When I spoke with him in 2018 about Snow Blind he was in an excellent mood, and as always completely candid.
And how pleased Martin must have been to see Brave Words and the Kaleidoscope World compilation remixed and appearing last year.
Things seemed to be going well – although he was selling off memorabilia online which probably hurt him deeply.
But Martin had been to the bottom many times, not the least when I interviewed him in 1992.
He'd announced the end of the Chills on-stage in New York (to the shock and surprise of the band members) and flown home, depressed, broke and disheartened.
You'd think he'd hide away but, straight off the plane, he and I went to the Occidental pub in Auckland's Vulcan Lane, a regular haunt of journalists and Flying Nun people whose office was just around the corner on Queen Street.
My story started, “Martin Phillipps looks bad. His skin is pasty, he’s unshaven and his eyes look like an owls in an arc light. He’s been up for 24 hours and although it’s only lunchtime he’s going to hang out until the Iron Maiden concert that night. He’s tired ... though an 18-hour flight from the States does that to anyone. But it’s more than that.
“Back there in America only days before, Phillipps has left the corpse of his 12-year dream, the Chills.

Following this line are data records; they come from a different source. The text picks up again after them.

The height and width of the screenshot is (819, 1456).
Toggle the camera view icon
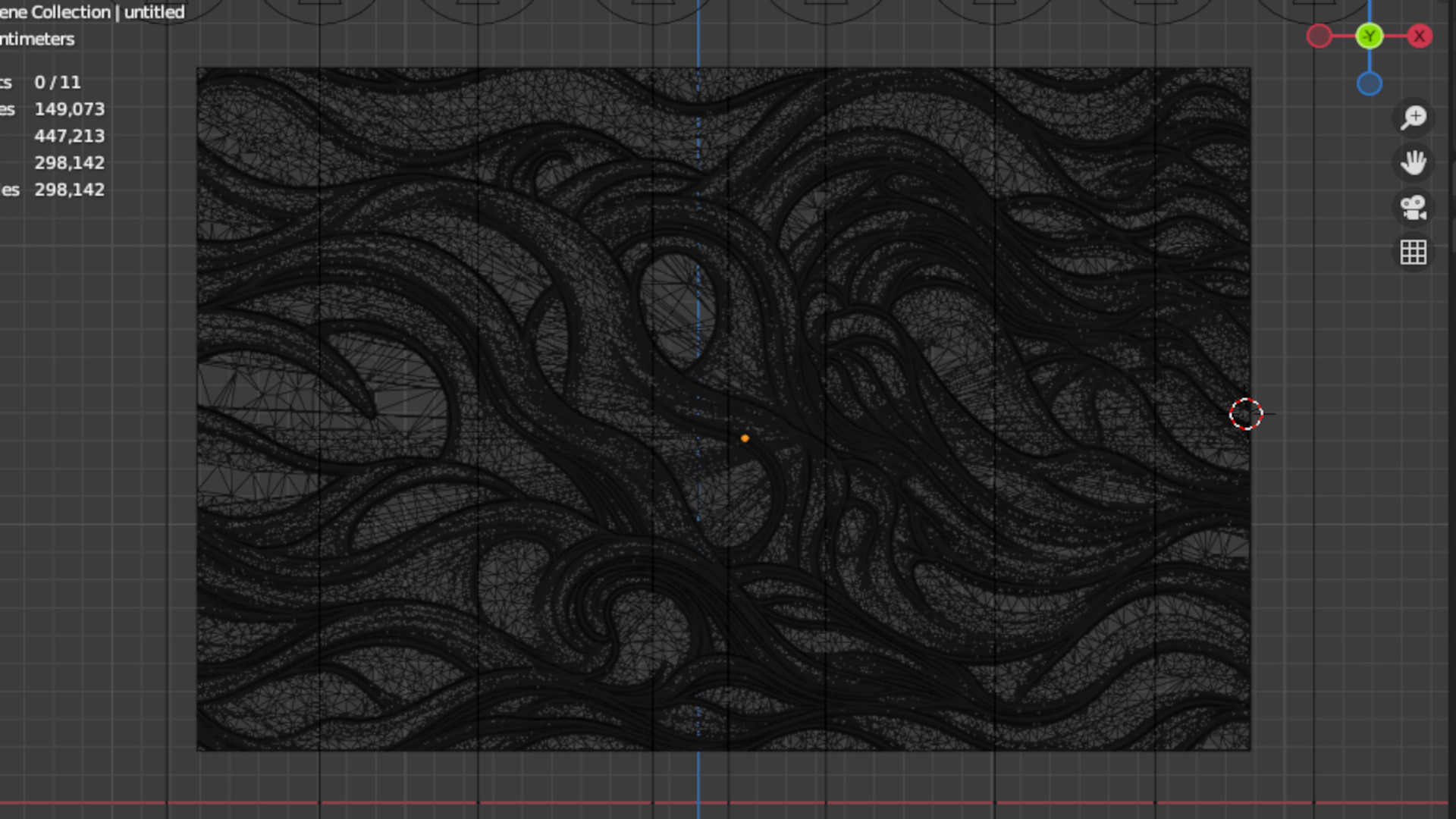pos(1414,207)
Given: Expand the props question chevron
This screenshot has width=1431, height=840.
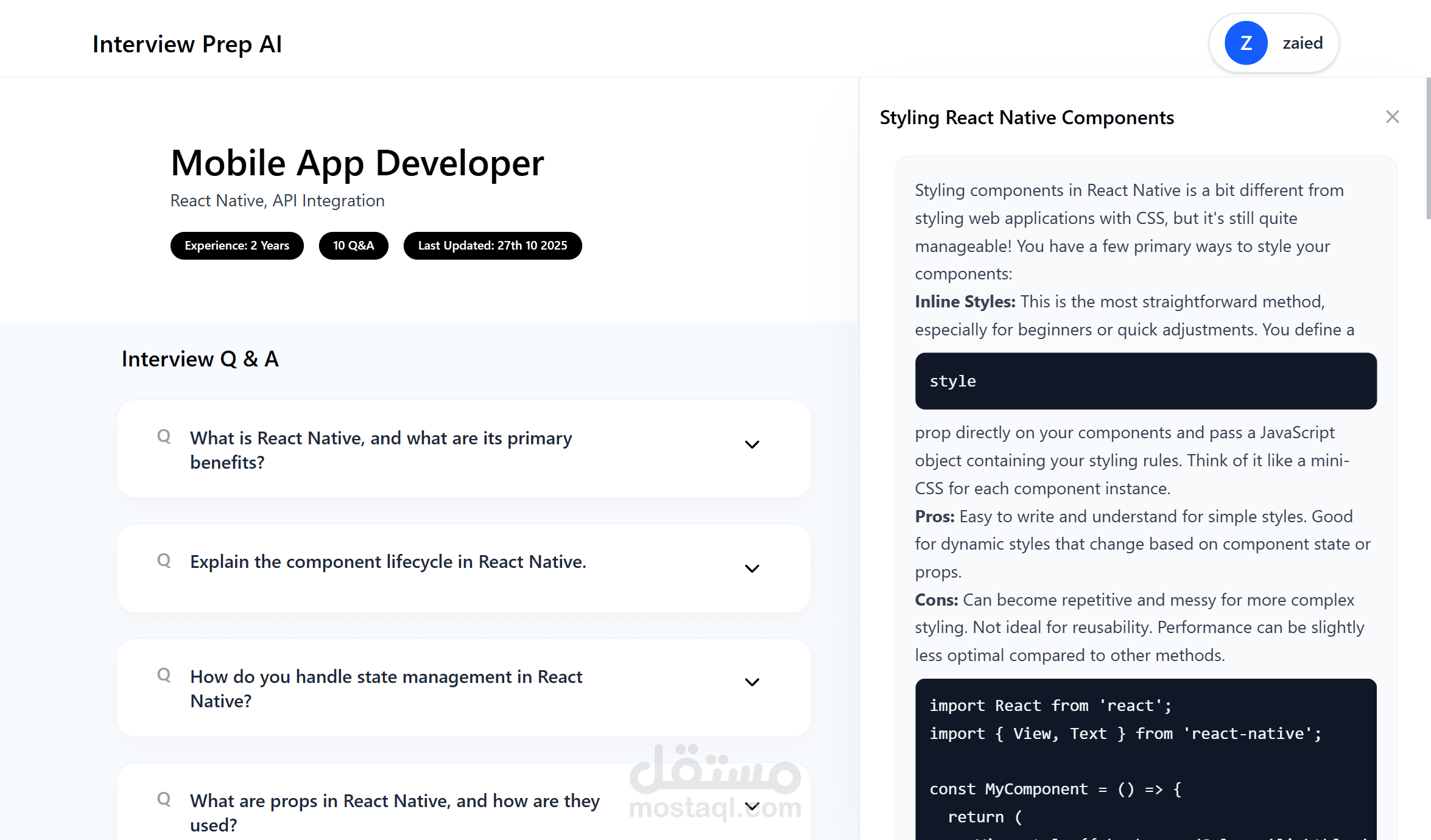Looking at the screenshot, I should [x=752, y=807].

“He cups the pint of beer he will intermittently sip for the next hour or so and talks of a dream gone sour . . .”
Martin spoke of his disappointments, self-belief, the shortcomings of the band members who he'd put on a wage so they would do their best . . .

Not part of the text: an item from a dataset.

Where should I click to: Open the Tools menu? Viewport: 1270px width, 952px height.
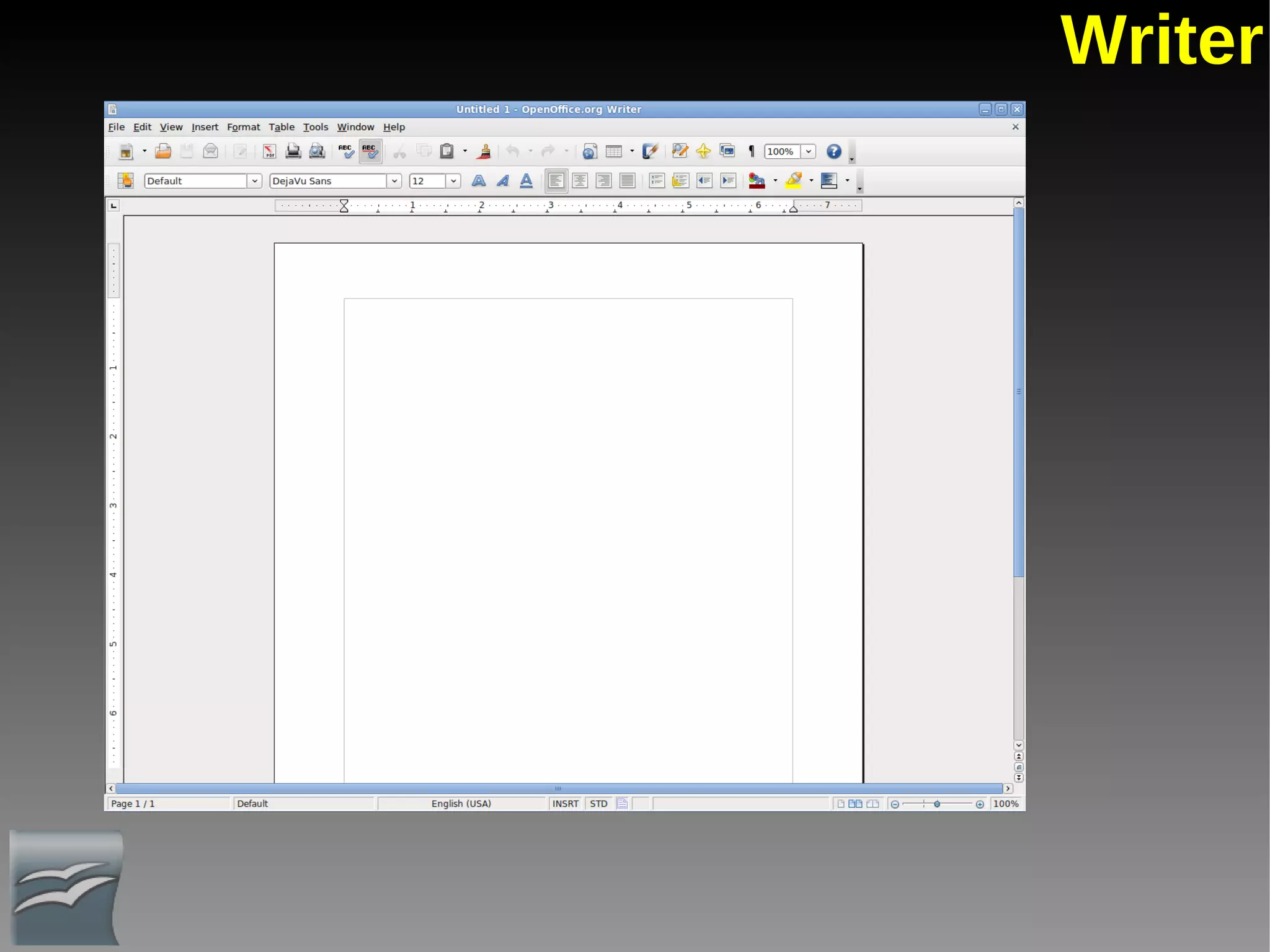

It was an awful experience for me – when he said former band members would say their experience with him wasn't that bad I checked, they didn't say that – but cathartic for him in a way.
It was that no-filter lack of guile. He just said it, whatever was going through his head. He knew how he was perceived: the maddening search for elusive perfection which ground down all those people who had passed through the ranks of the Chills . . .

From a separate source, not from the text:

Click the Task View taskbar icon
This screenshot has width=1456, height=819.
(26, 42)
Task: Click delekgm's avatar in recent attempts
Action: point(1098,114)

He went back to Dunedin and as we know life took a very dark turn for a long time. No need to rake up those old ashes.
Martin Phillipps was one of the most gifted songwriters to emerge from this country and his songs will endure long after that first generation of Flying Nun fans have gone into retirement homes with their memories.
When I took him and the Chills around the Volume: Making Music in Aotearoa exhibition at the Auckland War Memorial Museum -- where the famous leather jacket was displayed -- he was humble and modest about being included.
That was the private side of Martin, most of us only saw the public side.
Those faces in the crowd around me were all looking in admiration at the same small figure up there under the lights and we were willing him on.
We yearned for his success, applauded when it came – as it often did – and were saddened when life for him turned bad and damaging.
But in recent years we could applaud again, literally, when Martin Phillipps and the Chills got back up there under the lights and once again he wove his magic with a passionate intensity or delighting in the songs' uplifting pop quality.
Thank you Martin.
You will be much missed.
Fraser Gardyne - Jul 29, 2024
Very sad for us to have lost Martin so young. I was hoping after seeing his movie a few years ago and hearing that he had been successful in his fight against Hepatitis, that he would be OK. Sadly I presume the damage was done. In the late nineties, our office was upstairs in an old building on Victoria Street West. I shot down the stairs one day and pushed open the door to the street, and Martin Phillipps was standing there. We both got a fright. Always a fan of his writing...
SaveDoug - Jul 30, 2024
I remember borrowing Brave Words on vinyl from the library when I was at school. It blew me away, changed my perception of New Zealand music and haunted me for years - especially for those long years when it wasn't available.
SaveChris - Jul 30, 2024
Heavenly Pop Hit is without a doubt and without exaggeration one of the most beautiful songs ever, any genre, any era: it literally doesn’t get any better. Musical perfection.